日本医師会がTPP交渉参加判断に対する意見表明
日本医師会は、2月27日の定例記者会見で、「TPP交渉参加判断に対する意見」を表明しました。
意見は次の通りです。
2013年2月22日、安倍晋三内閣総理大臣は、米国でオバマ大統領と会談を行い、日米共同声明を発表しました。
両首脳の交渉の結果、日米共同声明では「二国間貿易上のセンシティビティが存在することを認識しつつ、両政府は、最終的な結果は交渉の中で決まっていくものであることから、TPP交渉参加に際し、一方的に全ての関税を撤廃することをあらかじめ約束することを求められるものではないことを確認する。」とされております。

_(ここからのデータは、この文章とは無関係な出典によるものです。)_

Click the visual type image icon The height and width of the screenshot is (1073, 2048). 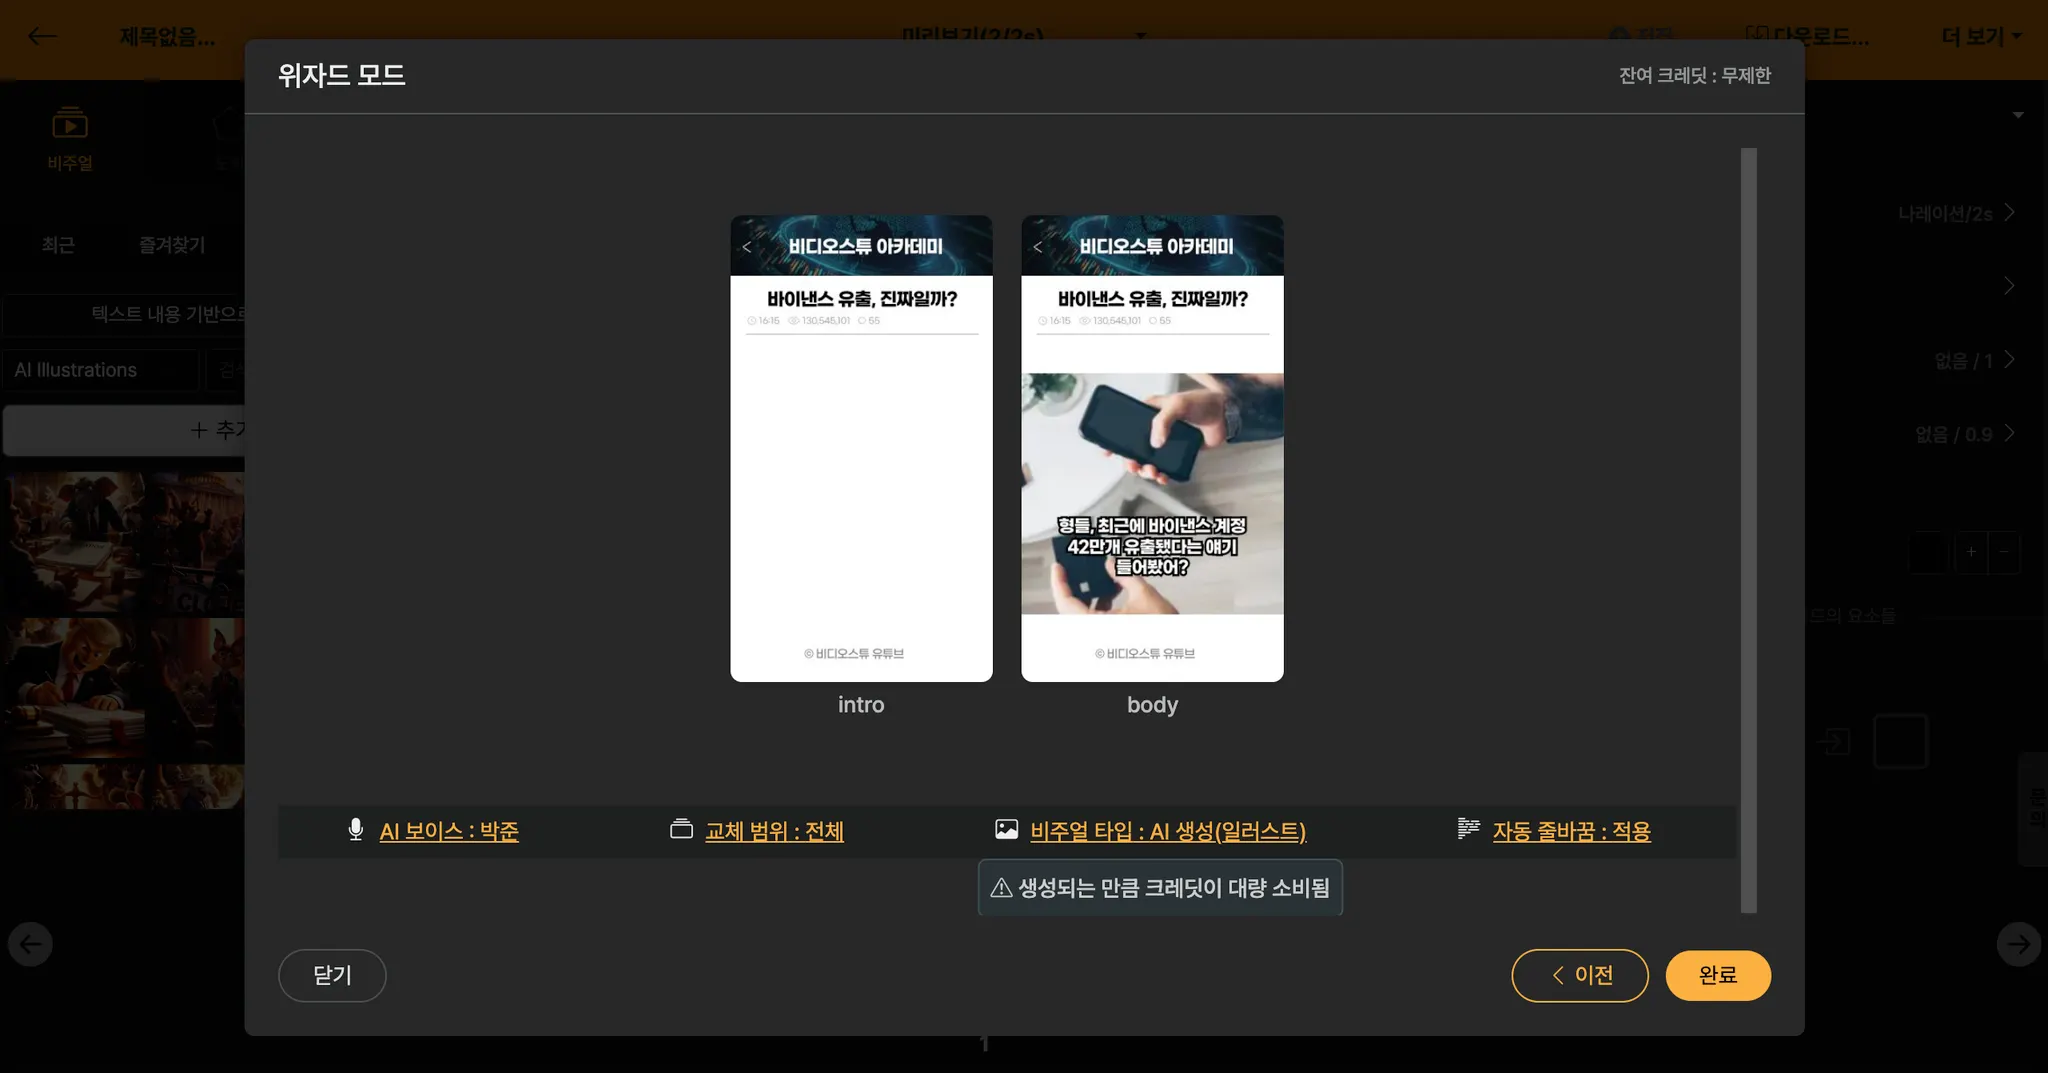pos(1006,830)
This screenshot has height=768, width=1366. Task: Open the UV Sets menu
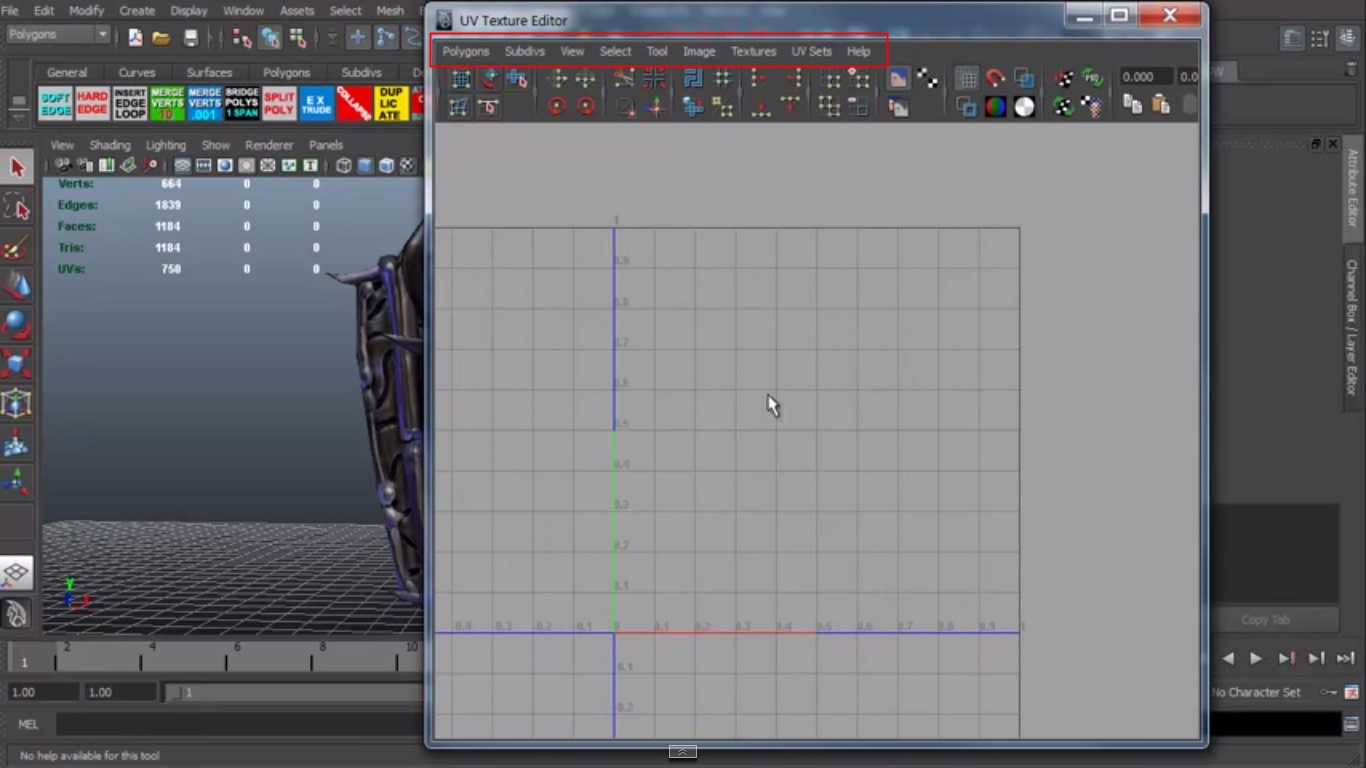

日本医師会は、将来にわたって国民皆保険を堅持することを強く求めると同時に、ISD条項により日本の公的医療保険制度が参入障害であるとして外国から提訴されることに懸念を示して参りました。そして、訪米直前の安倍首相に対し、TPP交渉参加によって国民皆保険が揺るがされないことを重ねてお願いいたしました。

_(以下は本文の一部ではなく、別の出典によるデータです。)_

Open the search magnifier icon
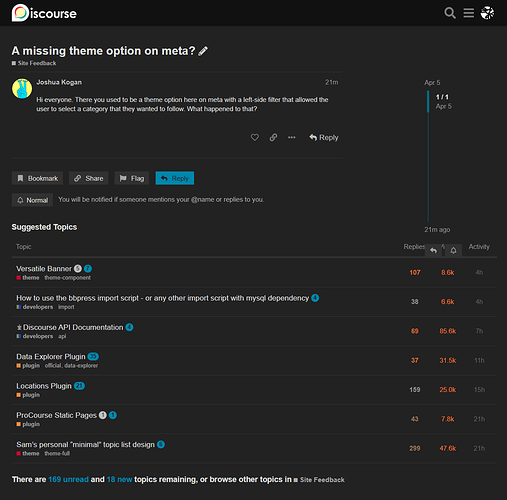This screenshot has width=507, height=500. pos(450,13)
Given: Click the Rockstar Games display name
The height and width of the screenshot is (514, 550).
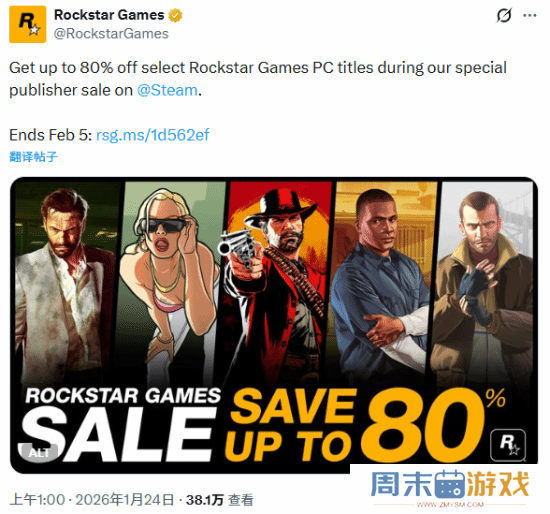Looking at the screenshot, I should click(x=109, y=15).
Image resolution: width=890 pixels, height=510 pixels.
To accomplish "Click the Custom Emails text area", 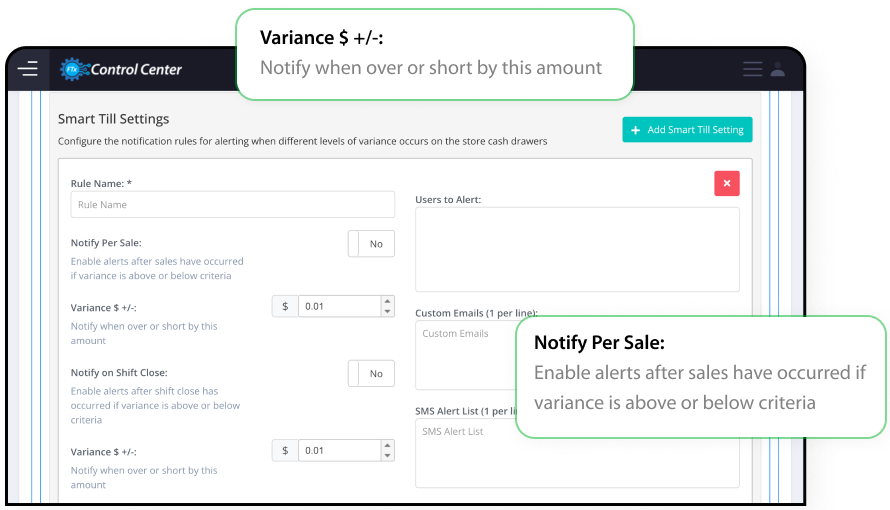I will [x=465, y=355].
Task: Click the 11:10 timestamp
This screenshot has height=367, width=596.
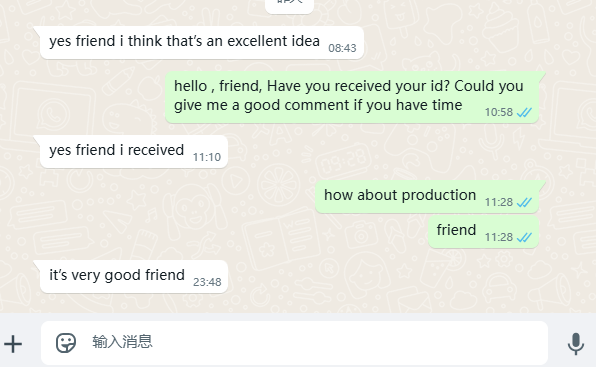Action: [x=207, y=157]
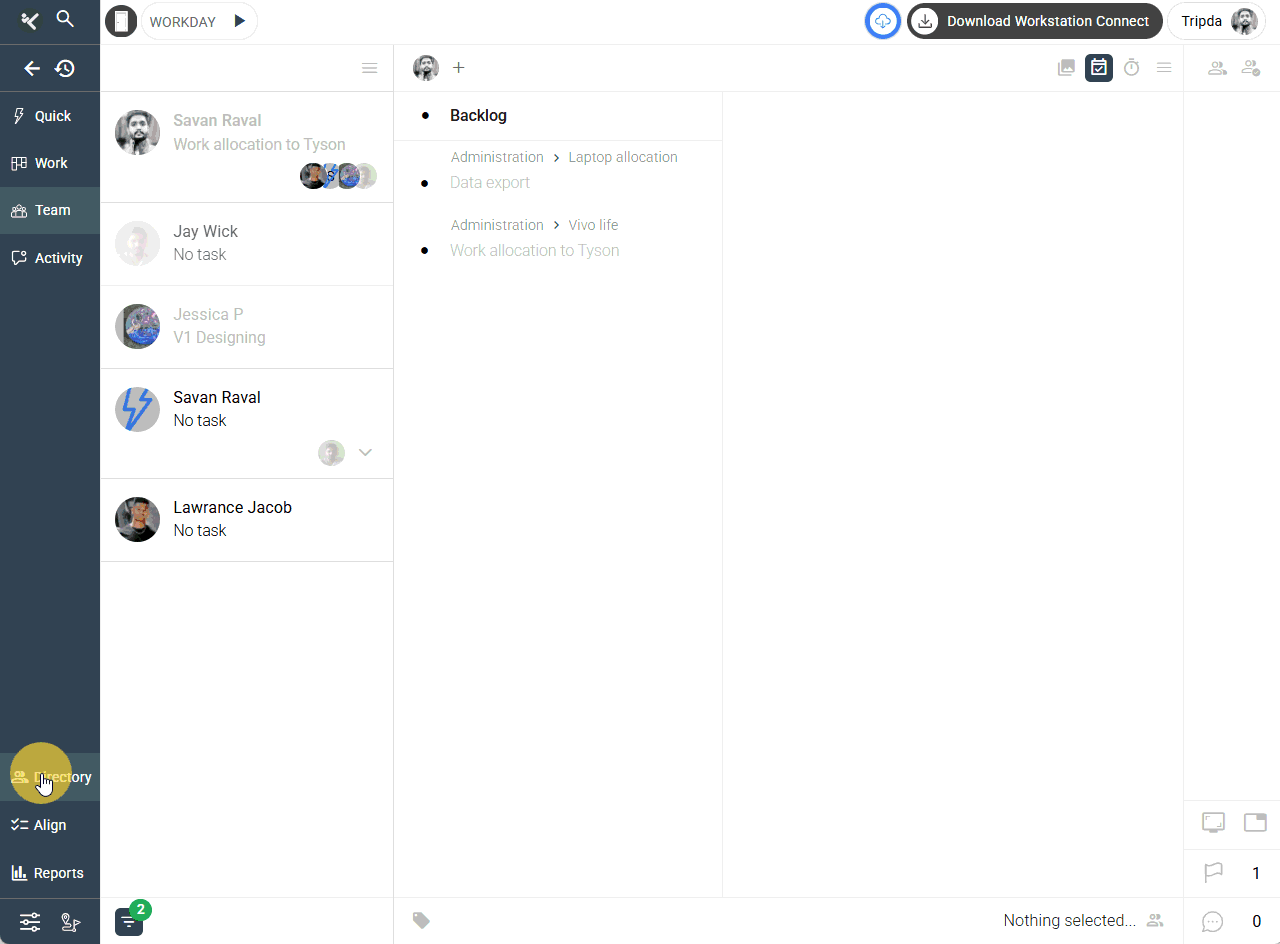The height and width of the screenshot is (944, 1280).
Task: Select Lawrance Jacob team member
Action: tap(232, 519)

「日米首脳会談(概要)」(外務省)によると、「TPP交渉に関しては、先の衆院選では、声域なき関税撤廃を前提にする限り、TPP交渉参加に反対するという公約を掲げ、また、自民党はそれ以外にも5つの判断基準を示した」とあります。その5つの判断基準である「J-ファイル2012 自民党総合政策集」の中には、「国民皆保険制度を守る」「国の主権を損なうようなISD条項は合意しない」の2つが含まれています。また、安倍首相も「国民皆保険制度を守る」と仰っており、日本医師会も、誰もがいつでも、安心して適切な医療を受けることができる素晴らしい医療制度ある「国民皆保険」を守るという方向性はまったく同じであります。
しかし、日本医師会はTPP交渉参加によって、公的医療保険制度が揺るがされることを懸念しており、①知的財産分野における薬価や医療技術等、②金融サービスにおける私的医療保険の拡大、③投資分野における株式会社の参入、の3つが対象になれば、国民皆保険の崩壊につながると考えます。

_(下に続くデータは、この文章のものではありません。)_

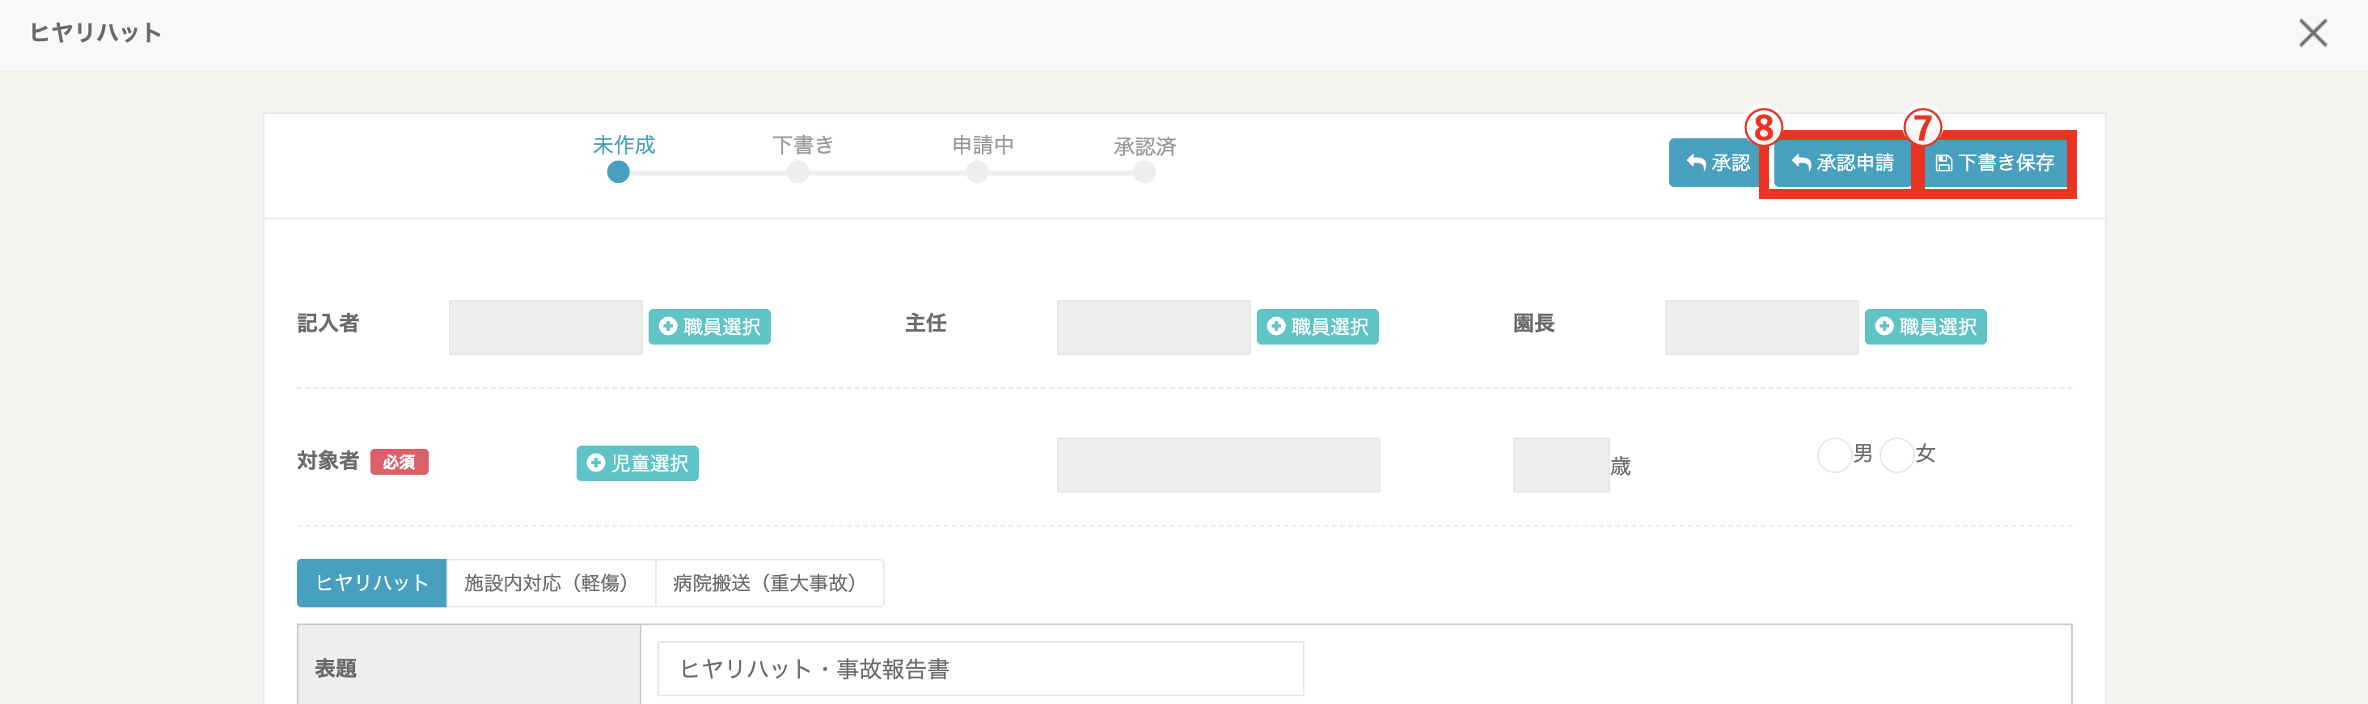Save the draft with 下書き保存
The image size is (2368, 704).
(x=1995, y=163)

日本医師会は、日本の国益に反する形でのTPP交渉参加には反対します。世界に誇る国民皆保険を守るためには、第1に公的な医療給付範囲を将来にわたって維持すること、第2に混合診療を全面解禁しないこと、第3に営利企業(株式会社)を医療機関経営に参入させないこと、の3つが必要です。TPP交渉参加を判断する上で、この3つの条件が守られるよう、日本医師会としても厳しく求めていきます。
日本医師会では、TPP協定交渉において、公的医療保険が俎上に上がらなくても、1.知的財産分野における薬価や医療技術等、2.金融サービスにおける私的医療保険の拡大、3.投資分野における株式会社の参入、が対象になれば、国民皆保険の崩壊につながる可能性があると考えています。
また、日本の公的医療保険制度で想定されるTPPの悪影響として、①中医協での薬価決定プロセスに干渉⇒ジェネリック薬の市場参入の阻止、特許保護期間の事実上の延長、特許薬の高価格の維持と独占的権利の強化、②私的医療保険の拡大⇒混合診療解禁につながる危惧、③株式会社の医療への参入⇒不採算部門・地域からの撤退、優良顧客(患者)を選別するおそれ、利益追求のために自由診療を拡大するおそれ、コスト削減を優先し、安全への配慮が疎かになる可能性、を指摘し、「お金がなければ医療を受けられない日本になりかねません」としています。
そして、日本医師会が考える「国民皆保険」の重要課題として、1.公的医療給付範囲を将来にわたって維持すること、2.混合診療を全面解禁しないこと、3.営利企業(株式会社)を医療機関経営に参入させないこと、を示しています。